Ah, September is almost here. A new school year beckons, with new courses, new books and new students.
Except … some of the students are not new. They are retaking courses they had previously failed, or barely passed. They may be doing that to boost their marks, qualify for advanced courses, maintain scholarships or just stay in their degree programs.
Repeating, unfortunately, is not unusual, especially for first-year university courses. First year is especially challenging because students must adjust to the differences between high school and university.

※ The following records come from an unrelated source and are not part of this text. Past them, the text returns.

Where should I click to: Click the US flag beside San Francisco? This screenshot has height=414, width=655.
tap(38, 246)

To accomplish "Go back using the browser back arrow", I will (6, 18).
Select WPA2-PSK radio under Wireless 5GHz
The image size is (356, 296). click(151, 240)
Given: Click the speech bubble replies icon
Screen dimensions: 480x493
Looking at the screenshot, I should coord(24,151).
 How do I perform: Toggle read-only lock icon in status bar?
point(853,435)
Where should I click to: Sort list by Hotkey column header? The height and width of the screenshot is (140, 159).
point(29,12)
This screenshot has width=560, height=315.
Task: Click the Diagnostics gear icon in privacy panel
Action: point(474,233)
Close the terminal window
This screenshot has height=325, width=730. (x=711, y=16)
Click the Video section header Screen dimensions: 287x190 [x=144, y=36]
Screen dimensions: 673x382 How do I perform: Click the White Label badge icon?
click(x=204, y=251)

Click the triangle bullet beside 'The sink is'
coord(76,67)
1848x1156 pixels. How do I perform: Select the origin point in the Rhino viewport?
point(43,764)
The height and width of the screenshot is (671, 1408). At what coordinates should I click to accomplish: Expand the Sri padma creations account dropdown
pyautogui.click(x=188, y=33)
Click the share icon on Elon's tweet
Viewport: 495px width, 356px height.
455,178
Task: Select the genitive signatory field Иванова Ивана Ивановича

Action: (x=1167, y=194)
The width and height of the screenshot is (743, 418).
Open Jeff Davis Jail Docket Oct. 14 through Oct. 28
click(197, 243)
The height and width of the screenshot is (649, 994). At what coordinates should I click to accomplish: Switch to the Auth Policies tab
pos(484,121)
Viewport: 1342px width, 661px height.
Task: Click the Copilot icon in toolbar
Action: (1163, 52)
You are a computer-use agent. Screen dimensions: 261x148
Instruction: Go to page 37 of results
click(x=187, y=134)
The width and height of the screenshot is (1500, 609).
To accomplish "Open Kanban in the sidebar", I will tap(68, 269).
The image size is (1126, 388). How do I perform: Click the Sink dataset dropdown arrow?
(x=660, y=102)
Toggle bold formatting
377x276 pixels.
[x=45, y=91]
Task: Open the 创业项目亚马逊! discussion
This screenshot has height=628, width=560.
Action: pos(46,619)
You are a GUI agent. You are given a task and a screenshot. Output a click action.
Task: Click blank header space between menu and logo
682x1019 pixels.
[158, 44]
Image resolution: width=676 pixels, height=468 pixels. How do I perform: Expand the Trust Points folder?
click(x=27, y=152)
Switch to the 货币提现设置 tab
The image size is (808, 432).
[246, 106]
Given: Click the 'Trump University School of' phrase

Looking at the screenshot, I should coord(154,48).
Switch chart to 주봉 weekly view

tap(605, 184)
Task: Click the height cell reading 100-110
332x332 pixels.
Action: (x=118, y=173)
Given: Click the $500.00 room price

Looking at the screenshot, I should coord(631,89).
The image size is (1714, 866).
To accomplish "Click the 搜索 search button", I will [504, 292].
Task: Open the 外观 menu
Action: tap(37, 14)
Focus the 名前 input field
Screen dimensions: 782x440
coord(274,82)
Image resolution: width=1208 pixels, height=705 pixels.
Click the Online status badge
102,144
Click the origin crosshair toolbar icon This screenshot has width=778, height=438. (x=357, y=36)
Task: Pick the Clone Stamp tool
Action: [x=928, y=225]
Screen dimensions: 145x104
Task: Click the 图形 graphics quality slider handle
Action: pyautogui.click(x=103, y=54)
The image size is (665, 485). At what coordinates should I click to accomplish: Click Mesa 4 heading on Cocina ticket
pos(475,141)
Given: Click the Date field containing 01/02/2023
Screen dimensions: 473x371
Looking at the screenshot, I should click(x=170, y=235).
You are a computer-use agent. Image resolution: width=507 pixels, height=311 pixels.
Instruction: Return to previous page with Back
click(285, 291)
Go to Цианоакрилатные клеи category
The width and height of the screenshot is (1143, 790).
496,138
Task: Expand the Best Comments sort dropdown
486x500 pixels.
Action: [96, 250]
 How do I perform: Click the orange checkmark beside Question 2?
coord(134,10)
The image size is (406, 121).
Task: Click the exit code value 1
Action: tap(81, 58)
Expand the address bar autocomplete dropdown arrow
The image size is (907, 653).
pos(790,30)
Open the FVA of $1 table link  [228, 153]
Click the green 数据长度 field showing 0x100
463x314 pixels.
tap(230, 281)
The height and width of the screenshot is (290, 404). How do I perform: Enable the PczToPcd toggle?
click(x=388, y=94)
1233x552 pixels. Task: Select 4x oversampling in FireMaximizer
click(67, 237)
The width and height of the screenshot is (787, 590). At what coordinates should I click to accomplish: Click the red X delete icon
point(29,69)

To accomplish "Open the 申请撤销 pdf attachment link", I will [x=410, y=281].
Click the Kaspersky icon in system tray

Despite being widespread, little is known about course repeating. On their second attempt, do students score higher, lower or about the same as before? How do they compare to first-time course-takers? Does it matter whether they originally had failed or just scraped by? Which students have the best chance of success when repeating?
How much do they improve?
We initially examined 232 repeat attempts in first-year courses with high repeat rates, such as calculus, economics and accounting. These repeats involved 116 students, each retaking between one and five courses. In 58 per cent of these cases, the student had originally failed. In the other cases, the student had barely passed.
In this sample, the average grade on students’ original attempts was 44 out of 100, versus an average on their repeat attempts of 60. (At our university, 50 or more is a pass.) This means repeaters improved their grades by 16 marks on average.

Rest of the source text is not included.